¿Qué llevo a salomón a construir semejante templo al Señor? Muy sencillo, su entendimiento en cuanto a Dios, en cuanto a la inmensidad de Dios. “Este tendrá que ser un templo magnífico porque nuestro Dios es más grande que todos los demás dioses.”

Por más que lo intente, no puedo imaginar a Salomón barriendo o fregando el suelo de la congregación y dejando algunos espacios sucios, no puedo imaginar a un salomón tocando un instrumento impregnado de polvo, no puedo imaginar a un Salomón dejando algunos vasos y platos de la cafetería sin lavar, no puedo imaginar a un salomón ver un papel arrojado en la casa del Señor y dejarlo allí tirado y mucho menos haberlo tirado el mismo, llenando el lugar que más ama (no en si por el lugar sino porque entiende a quien pertenece ese lugar) lleno de su propia basura, no puedo imaginarle orinándose en la tapa del váter y luego yéndose sin limpiarlo, sinceramente, tampoco me lo imagino llegando un minuto tarde al lugar de reunión, además de eso, no creo que salomón fuera del tipo de persona que cuando preguntaban ¿Quién puede colaborar en la edificación del templo? Él se acordaba de sus muebles usados y viejos de su casa y los llevara para dárselos a Dios, como diciendo “a mí ya no me sirve, Quizás a Dios le pueda servir”, en pocas palabras, dándole a Dios lo que ya no era útil para Él, y aun pensando que Dios estaría muy agradecido por el con tremenda acción. Que absurdo, yo no puedo imaginar a un Salomón así, más que nada porque él no fue así, todo lo que él hacía o daba a Dios, era en excelencia.
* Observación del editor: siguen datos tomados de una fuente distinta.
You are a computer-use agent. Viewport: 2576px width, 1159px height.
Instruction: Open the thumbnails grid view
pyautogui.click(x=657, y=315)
Ahora bien, ¿Cuál era la clave de Salomón? ¿Por qué Salomón actuó de tal forma? Volvemos al verso bíblico, “Este tendrá que ser un templo magnifico, porque nuestro Dios es Magnífico” la primera parte del versículo nos dice de qué forma va a construir el templo, y la segunda parte nos dice porque va a construir el templo de esa forma. La primera parte vemos la acción de Salomón y en la segunda, la razón por la cual es hecha tal acción. Salomón hizo lo que hizo por su entendimiento de Dios. Cuando hacemos todo lo contrario que salomón, esto es, dejar sucio nuestro lugar de reunión, no limpiar ni cuidar los instrumentos que tocamos, usar los baños, ensuciarlos y dejarlos sucios, construirle un templo a Dios con nuestras sobras y nuestros desechos, cuando hacemos todo esto, estamos gritando con nuestras acciones el pobre y minúsculo entendimiento que tenemos de Dios, estamos diciendo que Dios no es tan grande e imponente como Él dice de sí mismo, y este pobre entendimiento se debe a que en realidad, digamos lo que digamos, no le conocemos, no nos hemos topado con la realidad de Dios, hemos sufrido encuentros emocionales en su presencia pero no una convicción genuina, ya que si así fuera, actuaríamos de otra manera.

Entendiendo esto, podemos suponer que actuamos de la forma que actuamos porque en realidad no estamos viendo a Dios tal cual es, y esto se debe a que estemos lejos de Él, ya que cuanto más cerca estamos de Dios, más grandioso le vemos, por que comenzamos a verlo tal cual es. Ejemplo de esto son los planetas, las estrellas, y las grandes lumbreras, a los cuales podemos ver y “medir” porque estamos millones de quilómetros de estos, y pareciera que son pequeños, pero es nuestra lejanía de ellos la que nos hace verles pequeños.  Con todo esto quiero decir, que nuestras acciones muestran nuestro entendimiento de la grandeza de Dios, y nuestro entendimiento de la grandeza de Dios muestra lo cerca o lo lejos que estamos de Él. Nuestra forma de vivir siempre delatará la profundidad de nuestra relación con Dios. Cuando no tenemos relación con Dios, manifestamos a un Dios minúsculo, sin embargo cuando tenemos una relación íntima y profunda, manifestamos a un Dios inmenso, al cual siquiera  una eternidad bastaría para contemplarle.